The needle puncture procedure caused pneumothorax with pulmonary collapse of less than 30% of the unilateral lung volume in two patients in group A, who did not need tube drainage. Two patients developed minor bleeding at the needle puncture site, which was controlled by pressing the puncture site with gauze. No incidences of seed migration and substantial radiation pneumonitis were seen in the patients of group A. The 125I seeds were implanted successfully into the tumors of all the patients in group A. No procedure-related deaths occurred in the patients of group A.
Relief of clinical symptoms
The frequently seen symptoms of patients with stage III NSCLC include cough, chest pain, bloody sputum, hoarseness, and chest tightness. The symptoms of patients in group A significantly improved compared with the patients in group B (Table 3, P<0.01). In group A, we found obvious relief of cough in seven patients, chest pain relief in five patients, moderate cough relief in four patients, and moderate chest pain relief in two patients. In group B, no patients had significant symptom improvement. Improvement in the symptoms of bloody sputum, hoarseness, and chest tightness was seen in 9/12, 6/8, and 8/11 patients in group A, respectively, and no patients had the symptom improvement in group B.

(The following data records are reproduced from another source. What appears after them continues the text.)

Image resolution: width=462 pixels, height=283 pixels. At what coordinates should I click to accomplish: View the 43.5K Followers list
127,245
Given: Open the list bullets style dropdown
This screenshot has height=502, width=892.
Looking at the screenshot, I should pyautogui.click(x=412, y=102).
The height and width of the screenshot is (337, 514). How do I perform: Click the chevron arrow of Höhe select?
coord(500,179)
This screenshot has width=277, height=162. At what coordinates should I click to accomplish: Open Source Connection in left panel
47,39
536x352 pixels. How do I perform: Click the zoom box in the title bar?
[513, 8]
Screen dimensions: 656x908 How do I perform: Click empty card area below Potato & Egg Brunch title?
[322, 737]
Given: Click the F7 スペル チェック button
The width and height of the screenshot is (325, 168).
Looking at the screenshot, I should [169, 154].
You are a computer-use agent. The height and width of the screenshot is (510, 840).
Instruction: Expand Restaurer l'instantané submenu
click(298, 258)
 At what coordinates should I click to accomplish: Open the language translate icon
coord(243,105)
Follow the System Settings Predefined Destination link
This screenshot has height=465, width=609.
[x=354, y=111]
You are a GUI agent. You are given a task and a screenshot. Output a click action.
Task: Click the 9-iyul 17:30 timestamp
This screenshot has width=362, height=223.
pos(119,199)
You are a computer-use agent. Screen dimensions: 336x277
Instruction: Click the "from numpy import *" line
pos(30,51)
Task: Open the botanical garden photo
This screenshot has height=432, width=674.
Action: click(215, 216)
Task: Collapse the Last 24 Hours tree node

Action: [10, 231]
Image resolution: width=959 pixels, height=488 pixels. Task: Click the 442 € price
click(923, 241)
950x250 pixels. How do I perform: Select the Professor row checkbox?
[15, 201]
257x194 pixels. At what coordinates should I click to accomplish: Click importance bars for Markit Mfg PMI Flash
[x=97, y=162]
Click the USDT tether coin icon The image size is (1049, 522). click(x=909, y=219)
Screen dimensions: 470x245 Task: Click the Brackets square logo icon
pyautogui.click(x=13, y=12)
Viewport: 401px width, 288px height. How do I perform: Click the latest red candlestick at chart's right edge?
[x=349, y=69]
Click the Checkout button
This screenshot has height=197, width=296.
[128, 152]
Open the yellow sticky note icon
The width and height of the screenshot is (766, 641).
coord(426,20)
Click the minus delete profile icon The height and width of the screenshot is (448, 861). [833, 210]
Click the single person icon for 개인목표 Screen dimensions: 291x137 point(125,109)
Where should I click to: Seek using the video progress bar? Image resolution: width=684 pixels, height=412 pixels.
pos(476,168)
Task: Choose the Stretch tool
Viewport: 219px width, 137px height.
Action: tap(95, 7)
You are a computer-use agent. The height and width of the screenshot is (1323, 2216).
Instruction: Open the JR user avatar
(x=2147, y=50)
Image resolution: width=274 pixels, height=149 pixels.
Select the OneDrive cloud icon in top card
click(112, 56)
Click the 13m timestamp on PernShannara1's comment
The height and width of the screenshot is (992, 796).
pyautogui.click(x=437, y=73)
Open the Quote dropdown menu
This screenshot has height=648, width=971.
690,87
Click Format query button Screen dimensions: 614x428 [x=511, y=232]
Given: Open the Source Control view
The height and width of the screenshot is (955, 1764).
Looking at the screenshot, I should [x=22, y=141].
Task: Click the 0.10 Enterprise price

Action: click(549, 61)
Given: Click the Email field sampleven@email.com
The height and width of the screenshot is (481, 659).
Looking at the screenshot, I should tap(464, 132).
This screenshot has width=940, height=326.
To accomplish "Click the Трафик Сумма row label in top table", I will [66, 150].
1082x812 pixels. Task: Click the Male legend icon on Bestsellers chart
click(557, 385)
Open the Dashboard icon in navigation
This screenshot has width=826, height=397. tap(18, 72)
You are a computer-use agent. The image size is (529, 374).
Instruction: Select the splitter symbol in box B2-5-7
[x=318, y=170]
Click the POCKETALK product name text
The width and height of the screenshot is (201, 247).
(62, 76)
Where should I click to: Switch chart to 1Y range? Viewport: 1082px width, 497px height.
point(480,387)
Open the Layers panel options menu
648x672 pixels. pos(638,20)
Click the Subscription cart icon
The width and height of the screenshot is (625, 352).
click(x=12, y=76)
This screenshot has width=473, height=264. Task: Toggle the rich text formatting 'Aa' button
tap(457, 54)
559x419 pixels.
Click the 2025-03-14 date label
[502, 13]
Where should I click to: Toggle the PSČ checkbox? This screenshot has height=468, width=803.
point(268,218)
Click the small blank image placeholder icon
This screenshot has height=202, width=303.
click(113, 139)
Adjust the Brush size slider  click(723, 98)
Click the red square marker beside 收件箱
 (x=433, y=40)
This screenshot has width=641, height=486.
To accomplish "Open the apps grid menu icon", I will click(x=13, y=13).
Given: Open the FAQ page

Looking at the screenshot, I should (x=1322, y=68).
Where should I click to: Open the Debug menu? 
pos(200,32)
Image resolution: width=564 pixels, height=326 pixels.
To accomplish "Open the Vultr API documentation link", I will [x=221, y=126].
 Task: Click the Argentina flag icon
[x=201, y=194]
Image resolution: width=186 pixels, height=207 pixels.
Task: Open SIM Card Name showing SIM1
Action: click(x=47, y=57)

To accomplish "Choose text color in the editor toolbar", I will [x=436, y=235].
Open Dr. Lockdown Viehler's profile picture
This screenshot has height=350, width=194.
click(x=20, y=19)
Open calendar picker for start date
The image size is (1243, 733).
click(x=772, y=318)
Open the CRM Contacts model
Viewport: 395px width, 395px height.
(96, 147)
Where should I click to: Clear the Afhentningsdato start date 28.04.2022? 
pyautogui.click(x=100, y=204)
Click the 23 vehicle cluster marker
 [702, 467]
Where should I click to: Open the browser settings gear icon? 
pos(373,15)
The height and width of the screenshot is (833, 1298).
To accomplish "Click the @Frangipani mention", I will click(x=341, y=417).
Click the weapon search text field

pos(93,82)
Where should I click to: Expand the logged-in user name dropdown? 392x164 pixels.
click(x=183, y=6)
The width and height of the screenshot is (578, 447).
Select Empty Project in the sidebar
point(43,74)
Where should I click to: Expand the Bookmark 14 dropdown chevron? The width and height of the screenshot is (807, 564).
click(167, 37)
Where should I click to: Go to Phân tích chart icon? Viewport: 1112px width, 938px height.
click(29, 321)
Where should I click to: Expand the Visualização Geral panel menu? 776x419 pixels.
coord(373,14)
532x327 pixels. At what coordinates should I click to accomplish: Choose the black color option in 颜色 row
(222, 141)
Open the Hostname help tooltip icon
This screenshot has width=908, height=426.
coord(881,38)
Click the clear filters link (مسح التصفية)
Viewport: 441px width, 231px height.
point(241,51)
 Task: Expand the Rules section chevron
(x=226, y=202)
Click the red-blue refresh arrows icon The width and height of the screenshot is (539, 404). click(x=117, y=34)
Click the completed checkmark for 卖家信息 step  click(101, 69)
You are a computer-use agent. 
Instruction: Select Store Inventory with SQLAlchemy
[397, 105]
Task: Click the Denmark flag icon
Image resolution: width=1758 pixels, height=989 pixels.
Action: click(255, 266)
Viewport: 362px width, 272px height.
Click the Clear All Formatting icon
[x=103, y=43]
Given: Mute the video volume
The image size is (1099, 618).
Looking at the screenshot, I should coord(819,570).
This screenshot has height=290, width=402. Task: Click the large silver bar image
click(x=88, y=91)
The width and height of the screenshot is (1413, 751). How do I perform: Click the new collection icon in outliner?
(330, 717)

Table 3 Relief of symptoms associated with the tumor in both groups
The findings of our study show that CT-guided 125I brachytherapy is a safe and effective treatment for patients with unresectable locally advanced NSCLC after one cycle of first-line chemotherapy. The 125I seed implantation procedure was successful in all of the 16 patients. No severe procedure-related major complications, such as massive hemoptysis, tumor seeding along the needle tracts, radiation pneumonitis, or death were seen in the patients. The median PFST and OS time were significantly longer for the patients with 125I seed brachytherapy than best supportive care alone group. In addition, the treatment of intratumoral 125I seed brachytherapy offered better local tumor control and improvement in the quality of life (Figure 4).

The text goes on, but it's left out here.